Devices for separating water from fuel are well known. <CIT> discloses one such device having an inlet for connecting to a fuel line extending from a fuel tank. The device comprises a cyclonic separator which creates a cyclonic flow of the fuel entering its separation chamber, whereby the fuel spirals downwardly around the chamber towards its lower end. As the fuel swirls inside the chamber, any denser water in the rotating airflow moves radially outward against the outside wall of the chamber, moving then to the bottom of the chamber where it is collected. The separated fuel then leaves the chamber free of water.
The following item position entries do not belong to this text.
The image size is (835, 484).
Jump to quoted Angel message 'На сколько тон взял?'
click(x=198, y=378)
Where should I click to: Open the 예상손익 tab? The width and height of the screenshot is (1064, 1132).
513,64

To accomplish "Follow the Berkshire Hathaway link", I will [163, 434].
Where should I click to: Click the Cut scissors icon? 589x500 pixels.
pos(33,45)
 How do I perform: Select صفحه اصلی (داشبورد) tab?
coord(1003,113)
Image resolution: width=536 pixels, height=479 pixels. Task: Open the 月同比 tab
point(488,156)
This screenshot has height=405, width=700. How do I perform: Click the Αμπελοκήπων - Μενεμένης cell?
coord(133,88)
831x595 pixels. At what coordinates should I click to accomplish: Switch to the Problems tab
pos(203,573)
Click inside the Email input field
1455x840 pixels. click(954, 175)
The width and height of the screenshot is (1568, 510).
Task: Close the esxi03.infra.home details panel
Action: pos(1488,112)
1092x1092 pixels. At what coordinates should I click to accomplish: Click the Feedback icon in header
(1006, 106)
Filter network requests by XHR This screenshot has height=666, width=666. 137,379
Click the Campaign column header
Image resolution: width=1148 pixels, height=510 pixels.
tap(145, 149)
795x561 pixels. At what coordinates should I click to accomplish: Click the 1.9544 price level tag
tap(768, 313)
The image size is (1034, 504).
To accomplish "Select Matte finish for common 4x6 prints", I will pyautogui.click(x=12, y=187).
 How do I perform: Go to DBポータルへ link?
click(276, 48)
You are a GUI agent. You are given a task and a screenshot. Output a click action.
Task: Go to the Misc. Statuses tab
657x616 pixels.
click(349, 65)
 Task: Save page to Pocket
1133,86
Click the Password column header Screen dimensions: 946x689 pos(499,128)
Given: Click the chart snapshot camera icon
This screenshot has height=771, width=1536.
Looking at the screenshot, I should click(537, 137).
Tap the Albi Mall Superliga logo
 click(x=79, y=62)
<CIT> discloses a method and apparatus for filtration of fuel for use by a vehicle. The apparatus comprises a cyclone chamber that processes fuel passing in through an inlet. The apparatus further comprises a receptacle that receives particulate material that is filtered out of the fuel.

It is required that the fuel leaving the tank should be clean so that contaminants do not build up and block the fuel line upstream of the separation device. Furthermore, there is a risk that additional fuel take-off lines may inadvertently be added upstream of the device. It is recognised that there may not always be space to house the separation device, for example on the forecourt of a fuel station where space is limited or on a portable tank.

With the foregoing in mind, in accordance with the present invention, there is provided a fuel pick-up device mountable to a fuel tank, the device having a head fittable to a wall of the tank, an elongate body which, in use, is configured to extend from the head into the tank and a separator disposed in the elongate body, the separator comprising an axially extending separation chamber, means for creating a helical flow of fuel through the device between an inlet and an outlet and within the separation chamber, wherein the inlet is disposed at a distal end of the separation chamber and the outlet is disposed at a proximal end of the separation chamber and centrally of the separation chamber, about the rotational axis of the helical flow of fuel, and wherein the outlet has a width which is substantially less than the width of the separation chamber, wherein any denser contaminants in the fuel entering the separation chamber through said inlet move radially outwardly in the helical flow away from the outlet, the outlet being arranged such that fuel drawn from the chamber is substantially free of any denser contaminants, means being provided in the elongate body for collecting any denser contaminants separated from the fuel, characterised in that the means for creating a helical flow of fuel comprises at least one helical guide vane disposed in the separation chamber, the at least one helical guide vane extending longitudinally of the separation chamber, wherein the separation chamber comprises an inner tubular sidewall which constrains the helical flow of fuel and the elongate body comprises an outer sidewall, the outlet extending axially inside the inner tubular sidewall from the proximal end thereof, the inner tubular sidewall comprising apertures through which the separated water can pass into a collection chamber disposed between the inner tubular sidewall of the separation chamber and the outer sidewall of the elongate body.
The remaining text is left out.